Living in close social groups like we do, scent and pheromones lose their importance and visual cues, like human eyes (Very few animals have visible whites to their eyes; this is a social cue to show where we're looking to other humans) take over.

Sasquatches, if they are real animals, are very likely hominids which evolved from something which lived in close groups, and in doing so lost much of its sense of smell.

When it then evolved to live in open groups, it had to re-evolve pheromone communication; sight isn't any good in woodlands, and sound isn't either unless you can climb trees to escape big predators. But, it was close enough to humans that the pheromonal communication had to be very, very strong to be effective.

Now imagine what we must look like to the Sasquatch populations. We hardly smell of anything, and when we do smell we smell very, very weird. We're very colourful, very noisy, don't respond correctly to their cues and frequently seem to associate with wolf-like creatures which a sasquatch would think to be dangerous vermin. Finally our eyes would seem to be horribly staring all the time and in primate society staring is very, very rude indeed.

As far as they're concerned, humans are really scary aliens who do some incredibly weird things and are associated with a lot of utterly incomprehensible and often very dangerous-looking things; no wonder they stay as far away from us as they possibly can.
PermalinkPermalink 04/11/07 @ 05:13
Comment from: admin [Member] Email
Dan -> Wow! Excellent feedback, thank you!
PermalinkPermalink 04/11/07 @ 07:34
Comment from: Chris (remoteplanet) [Visitor]
Thanks Dr. Dan! Some really great thoughts!

I think that people who outright dismiss that such a creature as the sasquatch could exist must also believe that humans know everything. Has anyone proved that sasquatch DO NOT exist? The reality is that humans continue to discover new species all of the time that they had no idea actually existed before. Is it really that implausible that there are elusive mammals in North America and other parts of the world that have not yet been confirmed?

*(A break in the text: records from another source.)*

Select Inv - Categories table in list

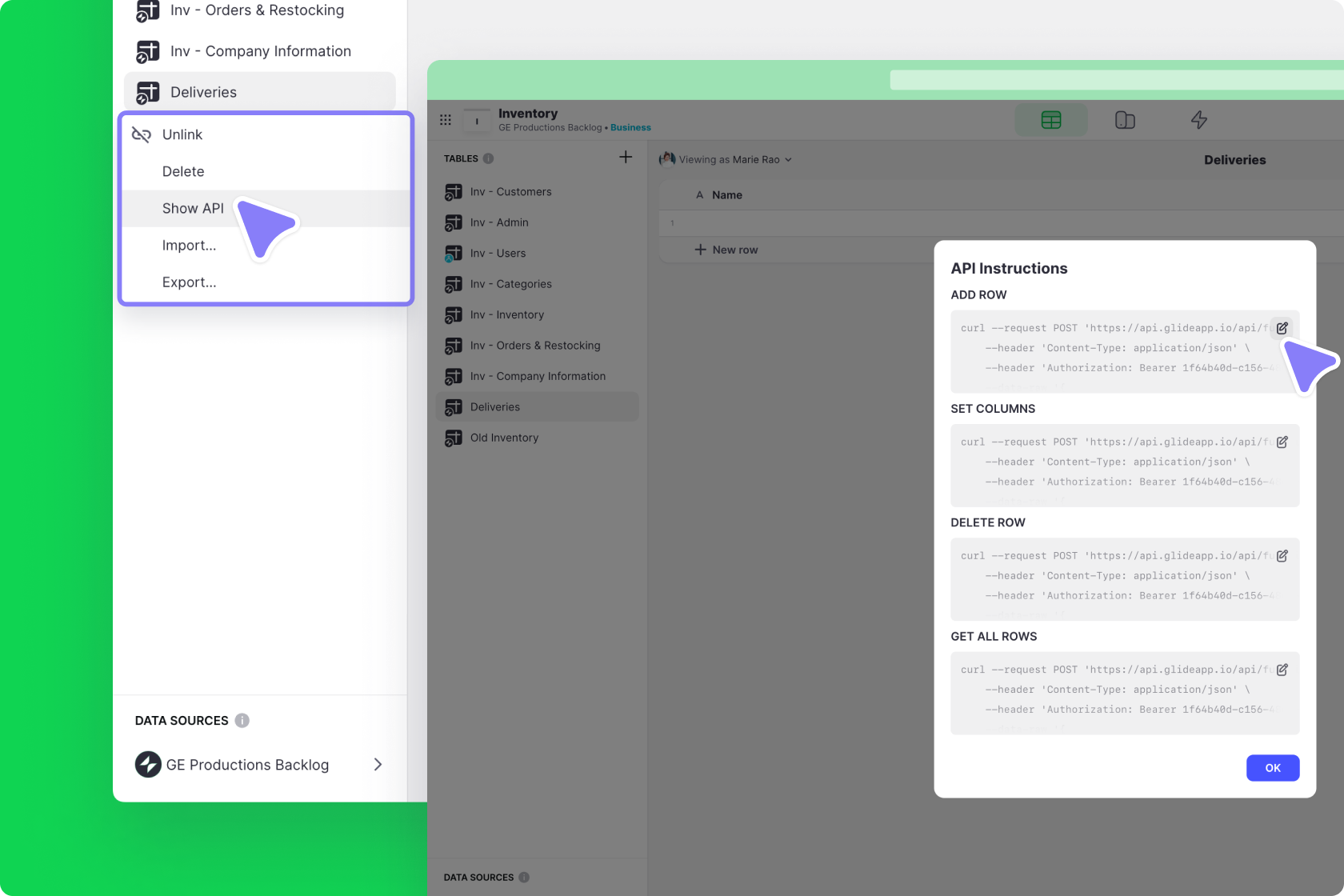pyautogui.click(x=510, y=284)
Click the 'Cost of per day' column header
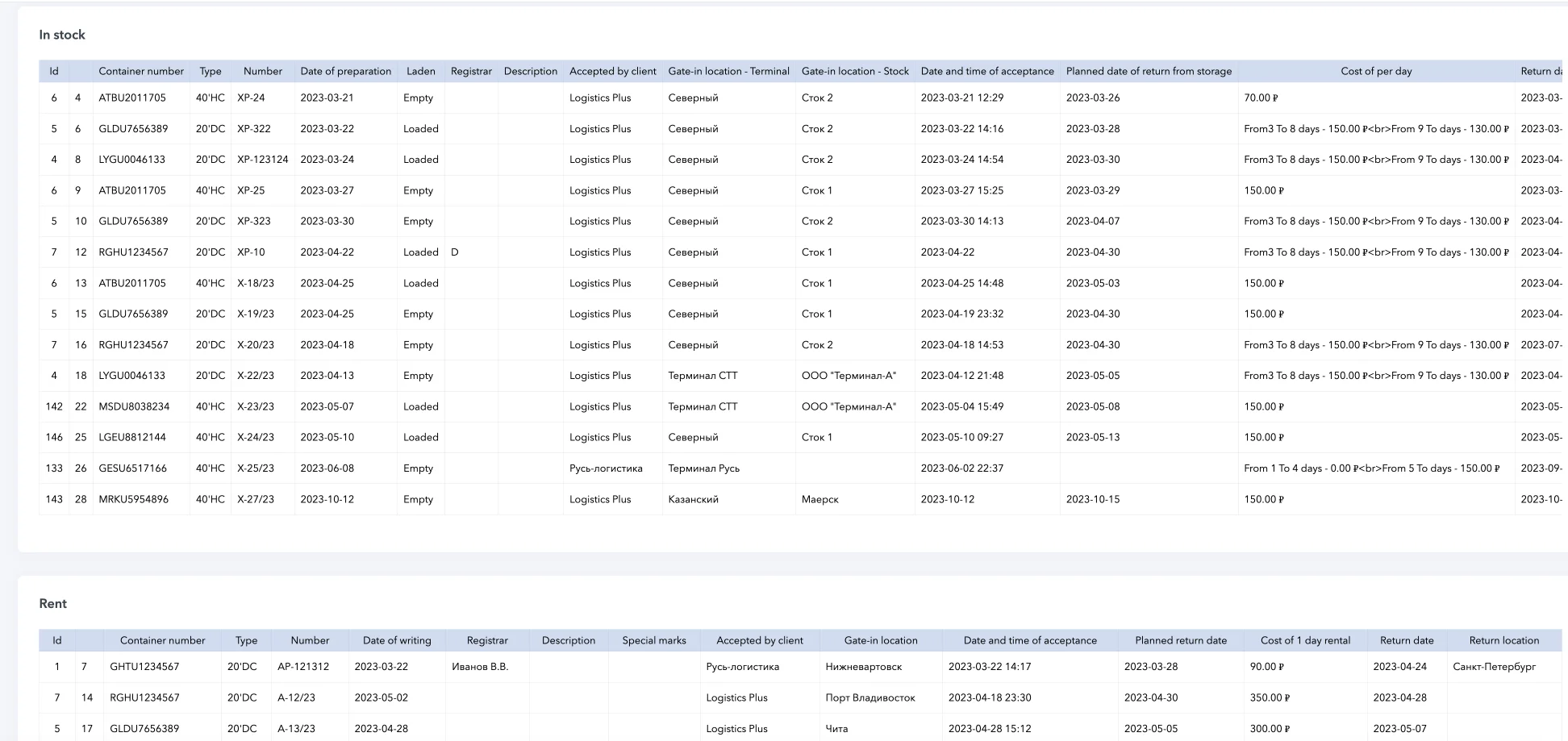The width and height of the screenshot is (1568, 741). tap(1376, 71)
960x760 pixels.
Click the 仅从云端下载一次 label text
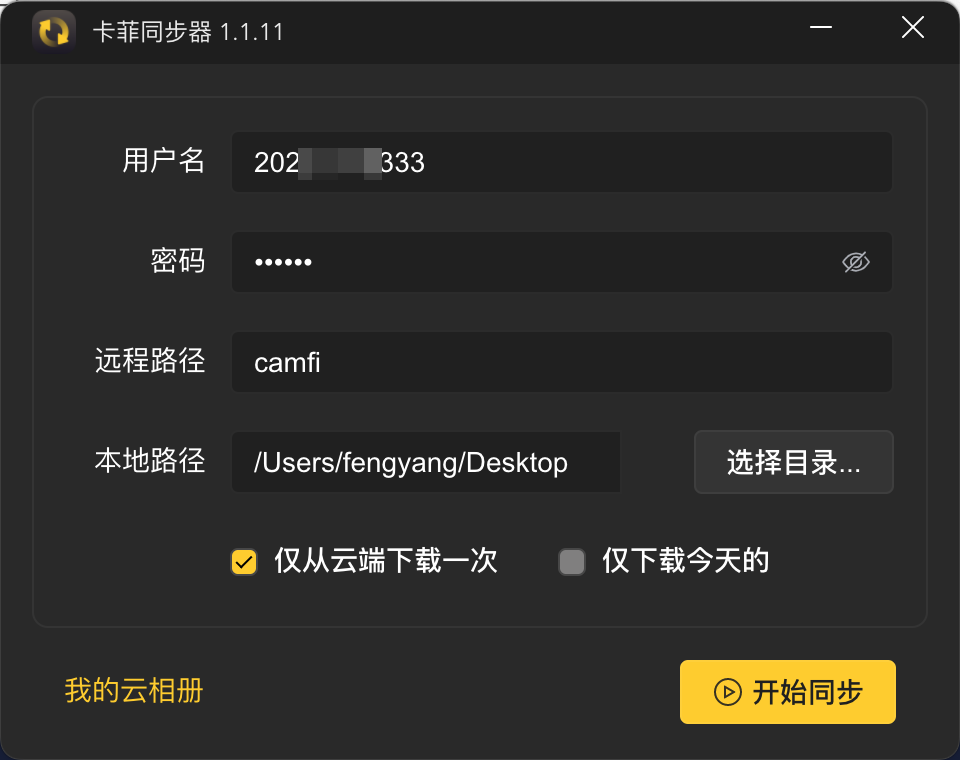tap(386, 560)
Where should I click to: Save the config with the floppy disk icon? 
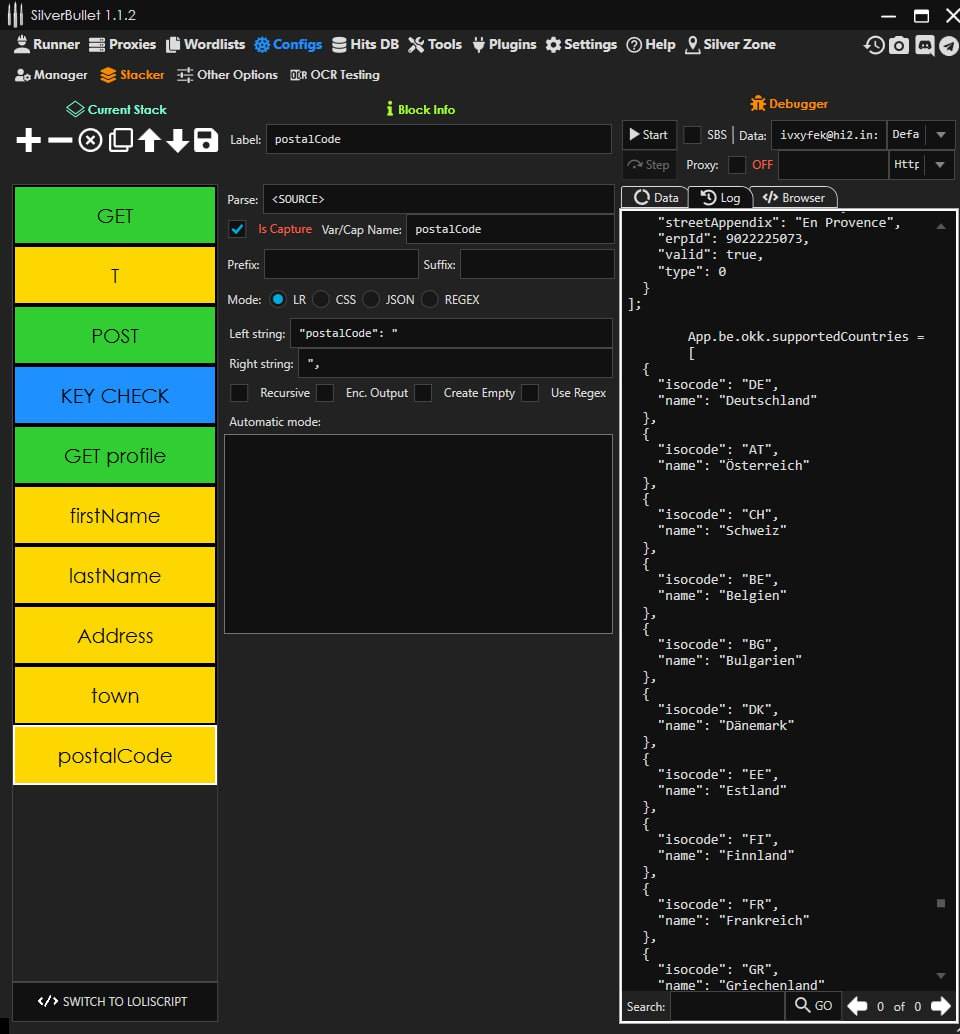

One of the big arguments in Sasquatch Odyssey is how some supporters of sasquatch existence wish to ensure sasquatch are given protected status equal to human, while others wish to have them classified as an animal so that it is legal to shoot one for study. This has been quite a divisive topic in the community of sasquatch enthusiasts. There is, apparently, one county in the United States that does give sasquatch protected status, and it would be illegal to shoot or kill one there.

Chris
PermalinkPermalink 04/11/07 @ 09:37
Comment from: MsDemmie [Visitor] · http://msdemmie.wordpress.com/
Thanks for another wonderful weird Wednesday post - I always look forward to reading these.
PermalinkPermalink 04/11/07 @ 13:04
Comment from: Chris (remoteplanet) [Visitor]
You are most welcome, MsDemmie! I always appreciate your feedback.

Chris
PermalinkPermalink 04/11/07 @ 14:33
Comment from: Spooky [Visitor]
The Ghost Rider of Elmore Ohio also known as the Headless Motorcycle Rider. Chesk it out.

elmoreohio.blogspot.com
PermalinkPermalink 04/11/07 @ 17:03
Comment from: admin [Member] Email
Spooky -> Thank you, but what does that have to do with Sasquatch?

Sounds very similar to an Urban legend here in Ontario that we debunked in 2001. That one also involves a headless motorcyclist riding through eternity.